The following legend shows the alert used in this document and the way it is intended to be used.

Supplementary information like quotes and legal references.

1.0 Introduction

The Food and Drugs Act (the Act) and its Food and Drug Regulations (the Regulations) establish a regulatory framework to help protect the health and safety of people who use regulated health products such as drugs. The regulatory framework also helps to prevent deception in relation to these products.

2.0 Purpose

This policy supports the consistent and transparent application of compliance and enforcement (C&E) actions under Canada’s Good Manufacturing Practices (GMP) and Drug Establishment Licence (DEL) regulatory scheme.

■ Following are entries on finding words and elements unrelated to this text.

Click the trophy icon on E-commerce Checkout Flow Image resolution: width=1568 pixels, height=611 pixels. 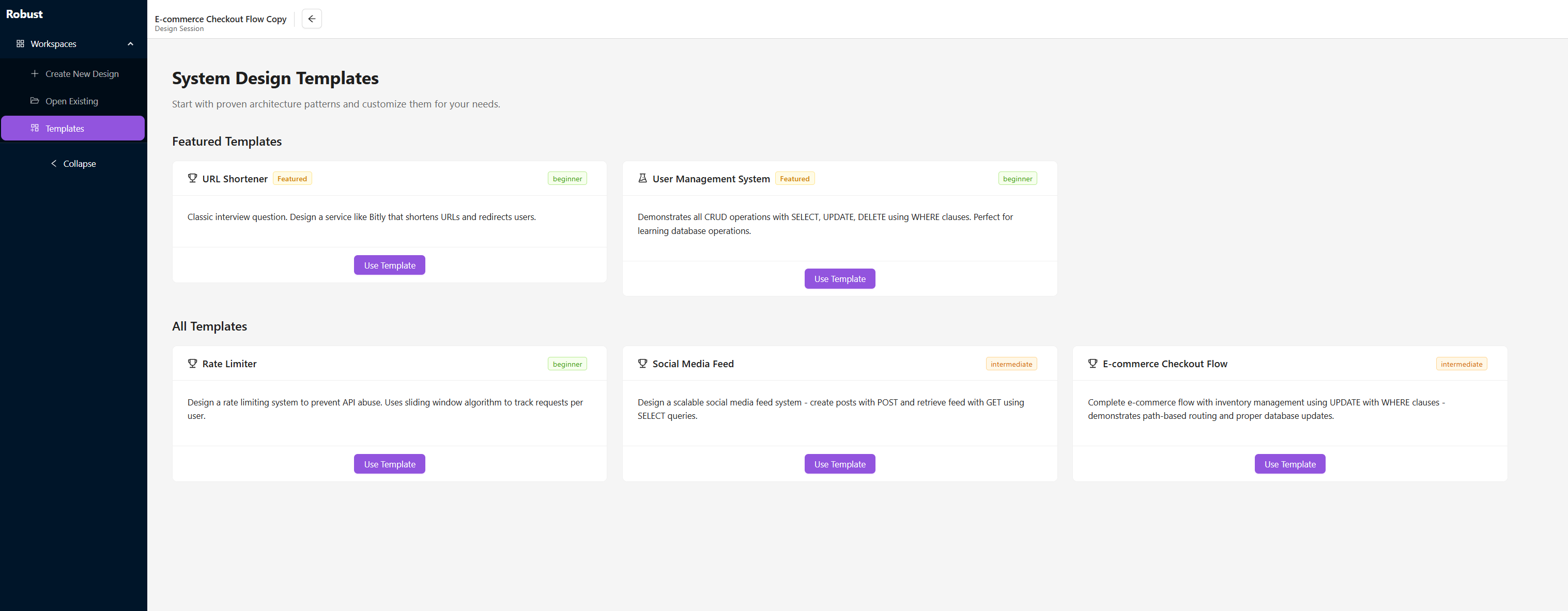[x=1093, y=363]
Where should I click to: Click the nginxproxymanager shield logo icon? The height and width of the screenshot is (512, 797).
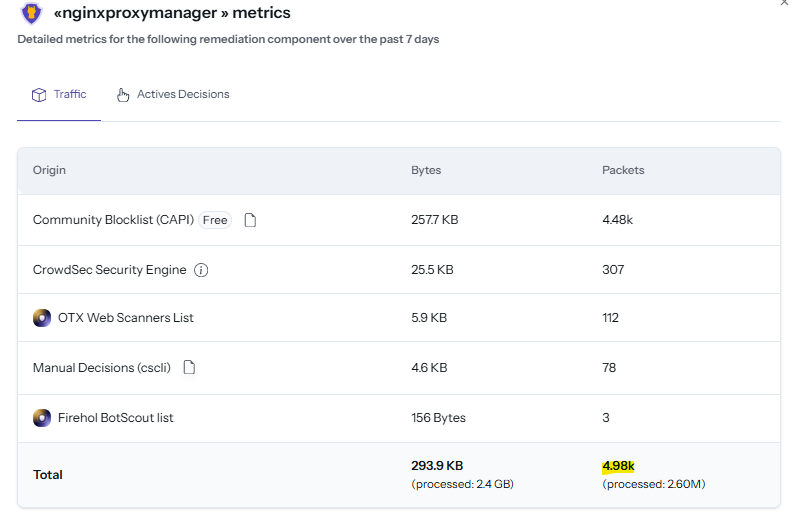(x=32, y=13)
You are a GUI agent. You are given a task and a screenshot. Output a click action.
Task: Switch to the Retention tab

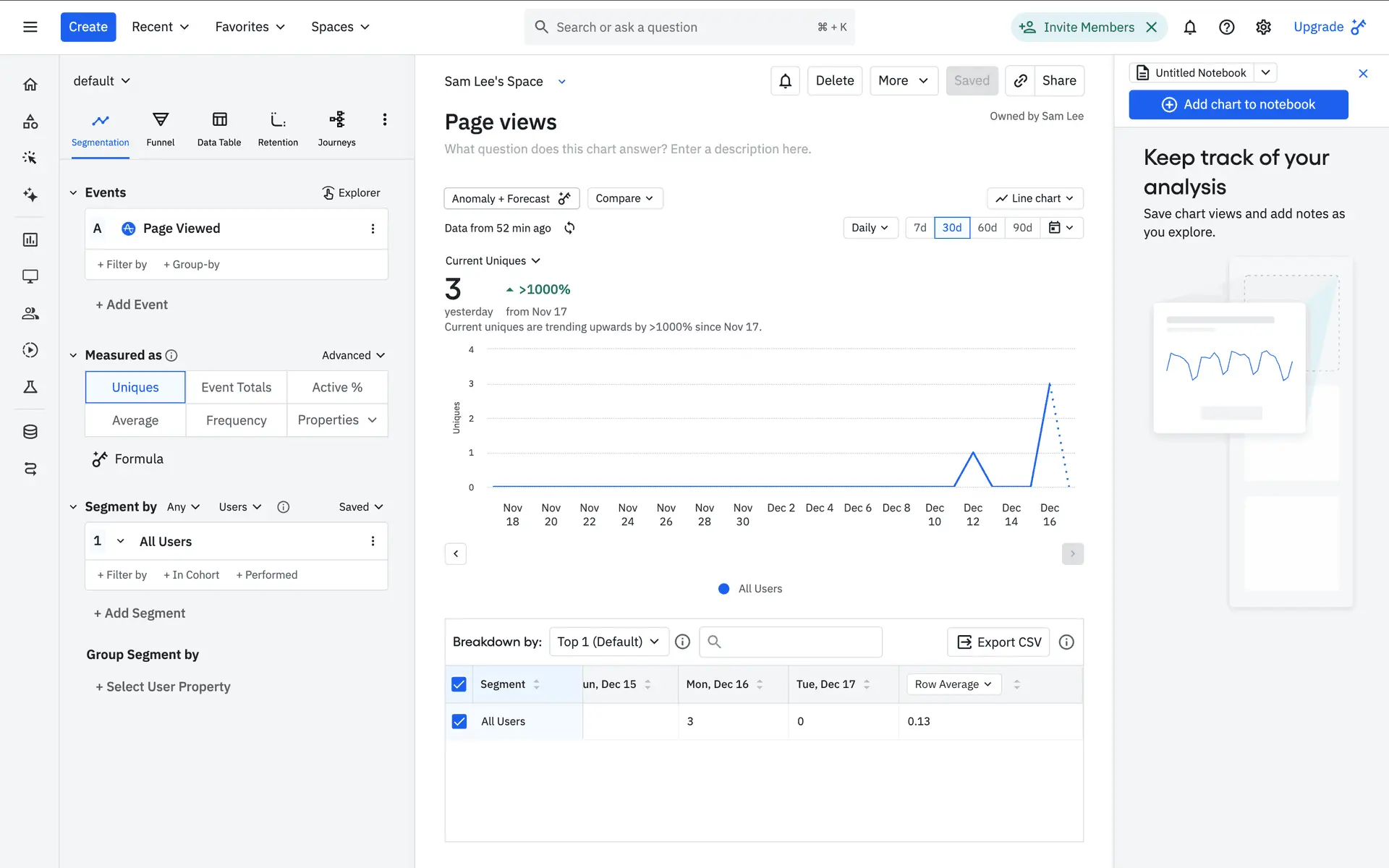click(278, 129)
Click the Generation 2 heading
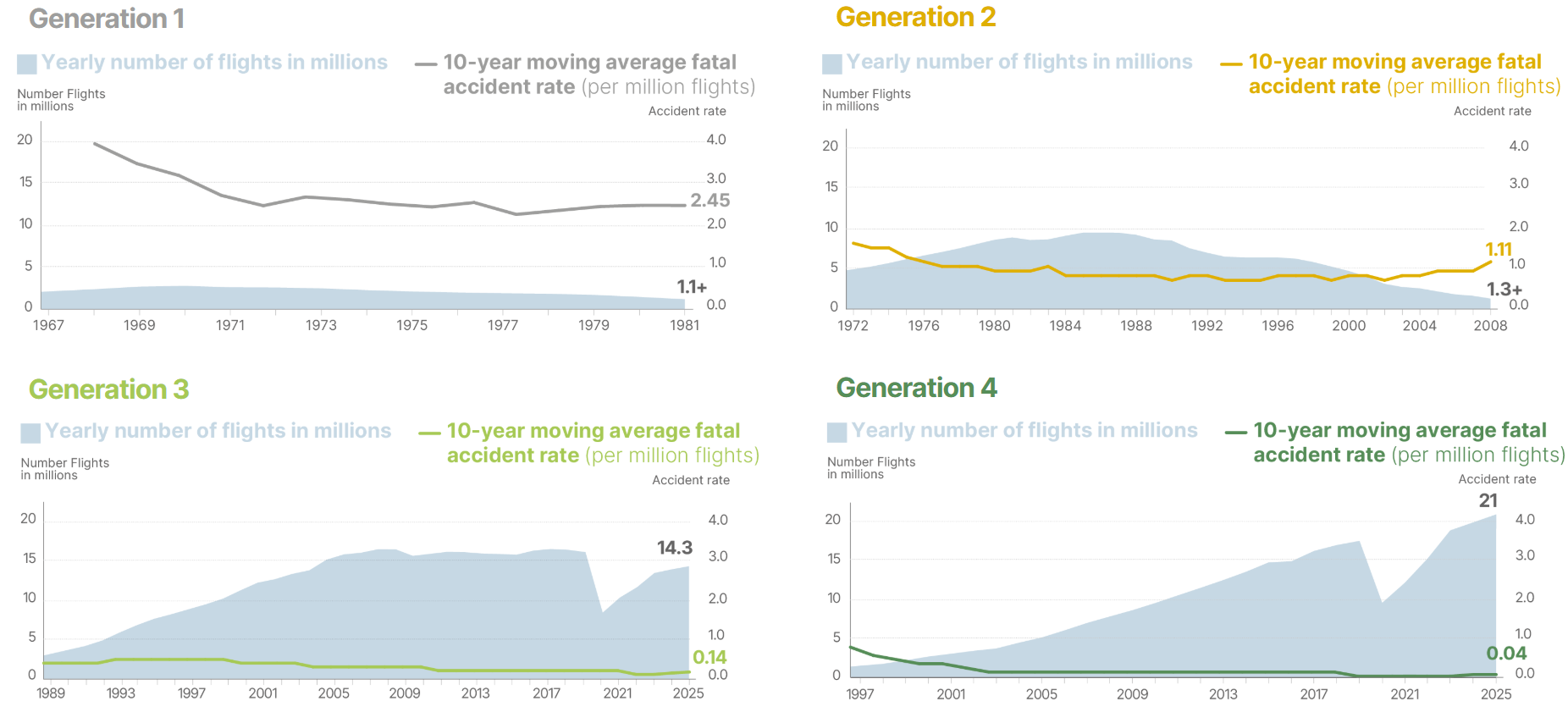1568x712 pixels. 915,17
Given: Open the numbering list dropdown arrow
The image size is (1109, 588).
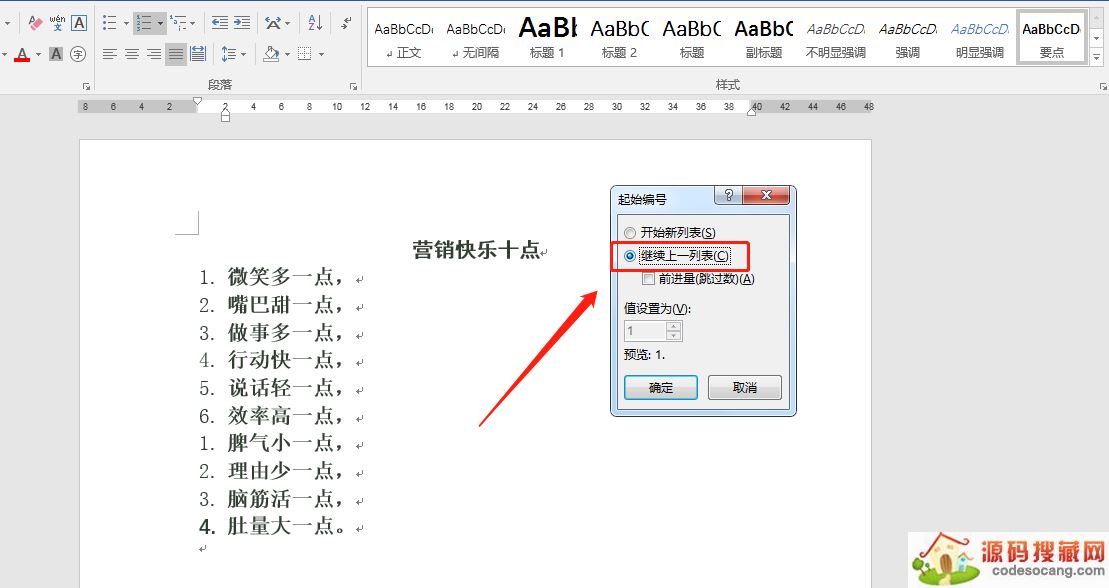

It describes some of the enforcement measures Health Canada will take to ensure regulated parties are complying with the Act and Part C Division 1A (Establishment Licences) and Divisions 2 to 4 (Good Manufacturing Practices) of the Regulations.

3.0 Scope

This policy applies to persons and activities subject to Drug GMP and DEL requirements under Part C Divisions 1A and 2 of the Regulations as well as importers of drugs under exceptional circumstances under Division 10.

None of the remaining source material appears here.